Let $X$ be a topological space, equipped with its Borel $\sigma$-algebra $\mathcal B(X)$, and let $\mathbb P$ be a Radon probability measure on $(X, \mathcal B(X))$. Recall that the support of the measure $\mathbb P$ is the smallest closed set of full measure.
Is the support necessarily separable? If so, why? If not, what is a counterexample?

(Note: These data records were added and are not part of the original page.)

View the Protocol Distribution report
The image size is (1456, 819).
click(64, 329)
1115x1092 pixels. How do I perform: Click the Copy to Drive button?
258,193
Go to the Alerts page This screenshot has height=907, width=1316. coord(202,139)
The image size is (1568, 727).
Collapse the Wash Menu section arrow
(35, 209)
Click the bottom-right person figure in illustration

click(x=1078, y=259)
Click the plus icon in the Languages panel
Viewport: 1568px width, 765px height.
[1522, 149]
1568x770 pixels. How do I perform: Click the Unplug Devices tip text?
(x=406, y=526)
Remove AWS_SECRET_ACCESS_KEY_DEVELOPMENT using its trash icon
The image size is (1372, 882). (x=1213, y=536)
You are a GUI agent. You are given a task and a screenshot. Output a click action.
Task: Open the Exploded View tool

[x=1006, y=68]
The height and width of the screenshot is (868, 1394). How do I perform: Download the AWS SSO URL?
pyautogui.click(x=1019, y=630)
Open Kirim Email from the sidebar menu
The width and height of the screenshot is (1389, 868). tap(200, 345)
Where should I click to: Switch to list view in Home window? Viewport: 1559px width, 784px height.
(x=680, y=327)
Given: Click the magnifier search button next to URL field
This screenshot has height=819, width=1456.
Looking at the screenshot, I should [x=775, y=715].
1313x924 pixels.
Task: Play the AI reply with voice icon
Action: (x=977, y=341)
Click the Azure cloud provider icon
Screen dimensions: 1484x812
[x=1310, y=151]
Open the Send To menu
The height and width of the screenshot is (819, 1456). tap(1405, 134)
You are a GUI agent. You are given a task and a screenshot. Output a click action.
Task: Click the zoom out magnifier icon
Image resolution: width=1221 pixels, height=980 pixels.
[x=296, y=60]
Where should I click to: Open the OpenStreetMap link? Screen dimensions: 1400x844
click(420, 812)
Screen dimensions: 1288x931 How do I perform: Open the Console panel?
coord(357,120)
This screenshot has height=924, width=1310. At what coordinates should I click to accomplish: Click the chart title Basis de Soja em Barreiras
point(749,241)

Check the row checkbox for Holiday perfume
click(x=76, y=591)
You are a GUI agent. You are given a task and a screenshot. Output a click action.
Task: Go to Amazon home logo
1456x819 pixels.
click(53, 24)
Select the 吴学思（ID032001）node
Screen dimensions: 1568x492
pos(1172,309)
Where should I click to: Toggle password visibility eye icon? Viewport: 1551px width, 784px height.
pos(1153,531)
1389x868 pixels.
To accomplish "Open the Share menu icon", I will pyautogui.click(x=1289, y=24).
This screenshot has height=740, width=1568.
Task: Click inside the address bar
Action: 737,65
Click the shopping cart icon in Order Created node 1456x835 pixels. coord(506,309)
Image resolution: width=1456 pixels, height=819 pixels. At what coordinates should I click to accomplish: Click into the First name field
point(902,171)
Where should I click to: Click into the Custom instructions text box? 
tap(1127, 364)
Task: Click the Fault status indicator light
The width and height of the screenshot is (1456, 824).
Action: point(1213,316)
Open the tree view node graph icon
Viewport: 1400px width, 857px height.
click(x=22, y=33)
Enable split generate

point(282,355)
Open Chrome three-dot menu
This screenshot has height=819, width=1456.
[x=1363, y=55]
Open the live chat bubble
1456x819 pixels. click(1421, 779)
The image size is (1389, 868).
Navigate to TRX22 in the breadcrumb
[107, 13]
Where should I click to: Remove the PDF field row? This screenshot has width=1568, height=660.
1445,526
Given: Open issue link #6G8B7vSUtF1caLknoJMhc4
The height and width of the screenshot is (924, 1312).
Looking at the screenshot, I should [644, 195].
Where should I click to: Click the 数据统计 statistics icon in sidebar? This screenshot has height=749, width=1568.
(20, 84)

Let $I$ be a set of cardinality larger than the continuum. Then the product topology $[0,1]^{I}$ is compact but not separable. Give the interval $[0,1]$ the Lebesgue measure, then give $[0,1]^{I}$ the product measure $\mu$. If $U$ is a non-empty open subset of $[0,1]^{I}$, then $U$ contains a basic open set $\prod_{i\in I}U_{i}$ where $|\{i\in I|U_{i}\neq[0,1]\}|$ is finite. Therefore $0<\mu(\prod_{i\in I}U_{i})\leq \mu(U)$. Said differently, if $C$ is a closed subset of $[0,1]^{I}$ with $\mu(C)=1$, then $C=[0,1]^{I}$.
If you replace $[0,1]$ with the circle $S$, then $S^{I}$ is a compact non-separable group which does not have separable support as jbc mentioned.